(Saved data entries)
•••
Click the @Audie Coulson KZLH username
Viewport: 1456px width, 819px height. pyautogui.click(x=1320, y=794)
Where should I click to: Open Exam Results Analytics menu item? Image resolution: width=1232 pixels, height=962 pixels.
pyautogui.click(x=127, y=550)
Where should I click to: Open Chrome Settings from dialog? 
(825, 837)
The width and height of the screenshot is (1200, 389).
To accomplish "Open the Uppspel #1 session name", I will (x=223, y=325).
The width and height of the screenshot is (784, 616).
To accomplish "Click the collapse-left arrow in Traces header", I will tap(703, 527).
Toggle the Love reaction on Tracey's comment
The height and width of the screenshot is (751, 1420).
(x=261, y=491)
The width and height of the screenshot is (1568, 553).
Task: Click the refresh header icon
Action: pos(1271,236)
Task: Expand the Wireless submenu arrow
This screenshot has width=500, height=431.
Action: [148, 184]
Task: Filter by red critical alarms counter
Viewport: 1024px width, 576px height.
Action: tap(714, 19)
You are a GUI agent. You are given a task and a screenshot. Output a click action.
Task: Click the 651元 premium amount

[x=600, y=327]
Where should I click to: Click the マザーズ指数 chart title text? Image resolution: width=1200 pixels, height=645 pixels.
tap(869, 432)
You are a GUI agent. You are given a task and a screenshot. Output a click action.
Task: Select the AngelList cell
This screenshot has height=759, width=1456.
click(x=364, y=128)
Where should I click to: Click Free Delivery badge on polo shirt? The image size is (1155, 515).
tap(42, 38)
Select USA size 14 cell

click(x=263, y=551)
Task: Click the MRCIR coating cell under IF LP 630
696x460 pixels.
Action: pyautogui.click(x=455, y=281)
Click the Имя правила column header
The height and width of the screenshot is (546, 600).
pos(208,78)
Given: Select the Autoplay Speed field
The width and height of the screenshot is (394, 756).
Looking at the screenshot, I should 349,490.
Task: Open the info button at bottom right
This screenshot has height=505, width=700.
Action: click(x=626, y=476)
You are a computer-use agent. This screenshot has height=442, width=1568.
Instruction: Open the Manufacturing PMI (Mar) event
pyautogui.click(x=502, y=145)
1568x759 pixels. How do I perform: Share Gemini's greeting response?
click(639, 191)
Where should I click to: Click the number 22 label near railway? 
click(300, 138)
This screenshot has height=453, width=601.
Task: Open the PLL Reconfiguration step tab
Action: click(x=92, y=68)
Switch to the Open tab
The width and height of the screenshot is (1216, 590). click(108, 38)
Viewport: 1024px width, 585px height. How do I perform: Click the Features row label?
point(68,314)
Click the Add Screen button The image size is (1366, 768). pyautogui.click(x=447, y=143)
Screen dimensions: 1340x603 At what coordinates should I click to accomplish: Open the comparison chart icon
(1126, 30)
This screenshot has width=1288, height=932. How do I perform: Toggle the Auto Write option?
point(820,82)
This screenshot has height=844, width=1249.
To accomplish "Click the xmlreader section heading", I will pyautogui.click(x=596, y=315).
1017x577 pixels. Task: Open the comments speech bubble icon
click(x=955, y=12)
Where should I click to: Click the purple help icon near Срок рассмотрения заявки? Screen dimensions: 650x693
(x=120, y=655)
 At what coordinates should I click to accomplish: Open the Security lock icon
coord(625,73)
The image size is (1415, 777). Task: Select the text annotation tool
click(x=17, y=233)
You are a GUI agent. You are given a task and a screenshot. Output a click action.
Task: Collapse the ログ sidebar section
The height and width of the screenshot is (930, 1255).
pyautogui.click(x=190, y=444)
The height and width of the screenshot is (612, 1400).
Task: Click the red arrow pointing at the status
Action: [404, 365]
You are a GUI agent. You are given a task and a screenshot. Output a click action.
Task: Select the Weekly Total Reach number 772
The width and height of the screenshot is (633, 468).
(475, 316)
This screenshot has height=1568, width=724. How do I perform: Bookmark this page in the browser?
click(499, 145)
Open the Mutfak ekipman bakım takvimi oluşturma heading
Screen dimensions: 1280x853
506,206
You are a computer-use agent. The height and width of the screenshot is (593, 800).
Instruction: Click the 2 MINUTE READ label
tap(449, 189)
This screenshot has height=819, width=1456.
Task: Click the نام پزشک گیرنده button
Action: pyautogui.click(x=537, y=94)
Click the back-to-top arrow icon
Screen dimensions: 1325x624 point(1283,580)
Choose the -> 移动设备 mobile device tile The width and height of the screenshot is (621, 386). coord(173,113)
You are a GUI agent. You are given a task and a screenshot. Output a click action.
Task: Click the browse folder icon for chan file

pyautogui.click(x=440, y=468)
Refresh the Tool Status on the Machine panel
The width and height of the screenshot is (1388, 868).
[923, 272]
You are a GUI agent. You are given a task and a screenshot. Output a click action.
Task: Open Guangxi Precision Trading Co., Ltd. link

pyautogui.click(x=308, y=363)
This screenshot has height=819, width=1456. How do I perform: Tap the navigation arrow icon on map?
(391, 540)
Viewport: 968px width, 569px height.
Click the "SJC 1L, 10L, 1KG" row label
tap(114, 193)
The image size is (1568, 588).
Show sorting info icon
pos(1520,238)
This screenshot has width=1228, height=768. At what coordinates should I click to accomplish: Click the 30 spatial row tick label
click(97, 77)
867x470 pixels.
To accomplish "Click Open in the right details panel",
•••
WHAT YOU ARE ASKED TO DO: Return the records exactly, character for character.

WRITTEN ANSWER:
Click the @Audie Coulson KZLH username
Viewport: 1456px width, 819px height. pyautogui.click(x=1320, y=794)
Where should I click to: Open Exam Results Analytics menu item? Image resolution: width=1232 pixels, height=962 pixels.
pyautogui.click(x=127, y=550)
Where should I click to: Open Chrome Settings from dialog? 
(825, 837)
The width and height of the screenshot is (1200, 389).
To accomplish "Open the Uppspel #1 session name", I will (x=223, y=325).
The width and height of the screenshot is (784, 616).
To accomplish "Click the collapse-left arrow in Traces header", I will tap(703, 527).
Toggle the Love reaction on Tracey's comment
The height and width of the screenshot is (751, 1420).
(x=261, y=491)
The width and height of the screenshot is (1568, 553).
Task: Click the refresh header icon
Action: pos(1271,236)
Task: Expand the Wireless submenu arrow
This screenshot has width=500, height=431.
Action: [148, 184]
Task: Filter by red critical alarms counter
Viewport: 1024px width, 576px height.
Action: tap(714, 19)
You are a GUI agent. You are given a task and a screenshot. Output a click action.
Task: Click the 651元 premium amount

[x=600, y=327]
Where should I click to: Click the マザーズ指数 chart title text? Image resolution: width=1200 pixels, height=645 pixels.
tap(869, 432)
You are a GUI agent. You are given a task and a screenshot. Output a click action.
Task: Select the AngelList cell
This screenshot has height=759, width=1456.
click(x=364, y=128)
Where should I click to: Click Free Delivery badge on polo shirt? The image size is (1155, 515).
tap(42, 38)
Select USA size 14 cell

click(x=263, y=551)
Task: Click the MRCIR coating cell under IF LP 630
696x460 pixels.
Action: pyautogui.click(x=455, y=281)
Click the Имя правила column header
The height and width of the screenshot is (546, 600).
pos(208,78)
Given: Select the Autoplay Speed field
The width and height of the screenshot is (394, 756).
Looking at the screenshot, I should 349,490.
Task: Open the info button at bottom right
This screenshot has height=505, width=700.
Action: click(x=626, y=476)
You are a computer-use agent. This screenshot has height=442, width=1568.
Instruction: Open the Manufacturing PMI (Mar) event
pyautogui.click(x=502, y=145)
1568x759 pixels. How do I perform: Share Gemini's greeting response?
click(639, 191)
Where should I click to: Click the number 22 label near railway? 
click(300, 138)
This screenshot has height=453, width=601.
Task: Open the PLL Reconfiguration step tab
Action: click(x=92, y=68)
Switch to the Open tab
The width and height of the screenshot is (1216, 590). click(108, 38)
Viewport: 1024px width, 585px height. How do I perform: Click the Features row label?
point(68,314)
Click the Add Screen button The image size is (1366, 768). pyautogui.click(x=447, y=143)
Screen dimensions: 1340x603 At what coordinates should I click to accomplish: Open the comparison chart icon
(1126, 30)
This screenshot has width=1288, height=932. How do I perform: Toggle the Auto Write option?
point(820,82)
This screenshot has height=844, width=1249.
To accomplish "Click the xmlreader section heading", I will pyautogui.click(x=596, y=315).
1017x577 pixels. Task: Open the comments speech bubble icon
click(x=955, y=12)
Where should I click to: Click the purple help icon near Срок рассмотрения заявки? Screen dimensions: 650x693
(x=120, y=655)
 At what coordinates should I click to accomplish: Open the Security lock icon
coord(625,73)
The image size is (1415, 777). Task: Select the text annotation tool
click(x=17, y=233)
You are a GUI agent. You are given a task and a screenshot. Output a click action.
Task: Collapse the ログ sidebar section
The height and width of the screenshot is (930, 1255).
pyautogui.click(x=190, y=444)
The height and width of the screenshot is (612, 1400).
Task: Click the red arrow pointing at the status
Action: [404, 365]
You are a GUI agent. You are given a task and a screenshot. Output a click action.
Task: Select the Weekly Total Reach number 772
The width and height of the screenshot is (633, 468).
(475, 316)
This screenshot has height=1568, width=724. How do I perform: Bookmark this page in the browser?
click(499, 145)
Open the Mutfak ekipman bakım takvimi oluşturma heading
Screen dimensions: 1280x853
506,206
You are a computer-use agent. The height and width of the screenshot is (593, 800).
Instruction: Click the 2 MINUTE READ label
tap(449, 189)
This screenshot has height=819, width=1456.
Task: Click the نام پزشک گیرنده button
Action: pyautogui.click(x=537, y=94)
Click the back-to-top arrow icon
Screen dimensions: 1325x624 point(1283,580)
Choose the -> 移动设备 mobile device tile The width and height of the screenshot is (621, 386). coord(173,113)
You are a GUI agent. You are given a task and a screenshot. Output a click action.
Task: Click the browse folder icon for chan file

pyautogui.click(x=440, y=468)
Refresh the Tool Status on the Machine panel
The width and height of the screenshot is (1388, 868).
[923, 272]
You are a GUI agent. You are given a task and a screenshot. Output a click action.
Task: Open Guangxi Precision Trading Co., Ltd. link

pyautogui.click(x=308, y=363)
This screenshot has height=819, width=1456. How do I perform: Tap the navigation arrow icon on map?
(391, 540)
Viewport: 968px width, 569px height.
Click the "SJC 1L, 10L, 1KG" row label
tap(114, 193)
The image size is (1568, 588).
Show sorting info icon
pos(1520,238)
This screenshot has width=1228, height=768. At what coordinates should I click to accomplish: Click the 30 spatial row tick label
click(97, 77)
867x470 pixels.
To accomplish "Click Open in the right details panel",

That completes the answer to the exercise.